El norteamericano miró en silencio a Villier. El actor habló.
—El anciano desequilibrado que se mató en el teatro era mi padre —dijo con voz serena—, mi padre natural. Hace años, durante la guerra, fue un luchador de la resistencia. Los nazis lo descubrieron, lo torturaron, y lo llevaron a la locura.
Giselle contuvo una exclamación; su mano se desvió hacia la izquierda, y aferró el brazo de su marido.
—Ahora regresan —dijo Latham—, y están creciendo en número y en influencia, más allá de lo que cualquiera acepta creer o comentar.
—Digamos que hay siquiera un grano de verdad en lo que usted dice —insistió Bressard—. ¿Eso qué tiene que ver con el Quai d’Orsay? Usted dijo, «en beneficio de los dos». ¿Como es eso, amigo mío?
—Mañana usted recibirá un informe completo en nuestra embajada. Insistí en eso hace dos horas, y Washington aceptó. Hasta que llegue ese momento, sólo puedo decirle —y es todo lo que sé realmente— que el reguero de fondos que pasan por Suiza y llegan a Austria, y el movimiento nazi cada vez más intenso está siendo alimentado e secreto por gente que vive aquí, en Francia. Ignoramos quiénes son, pero es una operación inmensa, millones y más millones de dólares. El dinero va a manos de los fanáticos que están reconstruyendo el partido —el partido de Hitler en el exilio— pero continúan en Alemania, y están ocultos en el país.

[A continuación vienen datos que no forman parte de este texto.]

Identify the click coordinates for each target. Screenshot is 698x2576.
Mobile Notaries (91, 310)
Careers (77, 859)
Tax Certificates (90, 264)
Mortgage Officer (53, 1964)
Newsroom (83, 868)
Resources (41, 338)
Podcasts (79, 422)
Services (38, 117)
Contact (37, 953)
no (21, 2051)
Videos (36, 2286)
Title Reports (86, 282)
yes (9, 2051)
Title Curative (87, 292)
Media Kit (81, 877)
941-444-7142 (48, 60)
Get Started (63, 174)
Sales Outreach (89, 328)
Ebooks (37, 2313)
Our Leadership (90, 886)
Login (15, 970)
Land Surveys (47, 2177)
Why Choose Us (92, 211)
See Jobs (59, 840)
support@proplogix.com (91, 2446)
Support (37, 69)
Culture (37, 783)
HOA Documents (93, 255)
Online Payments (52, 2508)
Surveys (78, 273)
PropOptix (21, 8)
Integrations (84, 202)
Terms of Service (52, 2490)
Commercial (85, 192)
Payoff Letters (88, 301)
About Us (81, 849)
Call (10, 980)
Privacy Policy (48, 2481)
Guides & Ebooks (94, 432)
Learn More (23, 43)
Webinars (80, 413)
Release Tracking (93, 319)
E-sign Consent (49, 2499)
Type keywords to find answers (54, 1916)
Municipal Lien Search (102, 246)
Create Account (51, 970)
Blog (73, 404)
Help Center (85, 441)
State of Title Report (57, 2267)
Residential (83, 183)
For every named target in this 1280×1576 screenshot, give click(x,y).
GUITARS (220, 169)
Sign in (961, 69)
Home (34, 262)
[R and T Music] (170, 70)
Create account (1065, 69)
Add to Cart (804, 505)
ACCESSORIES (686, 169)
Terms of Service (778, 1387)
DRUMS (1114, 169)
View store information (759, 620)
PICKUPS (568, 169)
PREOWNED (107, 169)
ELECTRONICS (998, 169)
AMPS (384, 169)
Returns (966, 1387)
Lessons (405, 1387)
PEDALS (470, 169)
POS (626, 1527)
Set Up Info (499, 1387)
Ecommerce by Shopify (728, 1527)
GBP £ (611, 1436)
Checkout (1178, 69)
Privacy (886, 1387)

—Lo cual, si usted está en lo cierto, significa que hay otra organización aquí, ¿verdad? —preguntó Bressard.
—El traidor de Jodelle —murmuró al asombrado Jean–Pierre Villier, inclinándose hacia adelante de la silla—. ¡El general francés!
—O lo que él creó —dijo Latham.
—Por Dios, ¿de qué están hablando? —exclamó la esposa del actor—. ¡Un padre recién descubierto, la Resistencia, los nazis, millones de dólares que van a manos de los fanáticos ocultos en las montañas! ¡Todo eso parece absurdo… fou!
—Drew Latham, ¿por qué no empieza desde el principio? —dijo suavemente el actor—. Quizá yo pueda completar su relato con ciertas cosas de las cuales nada sabía hasta esta noche.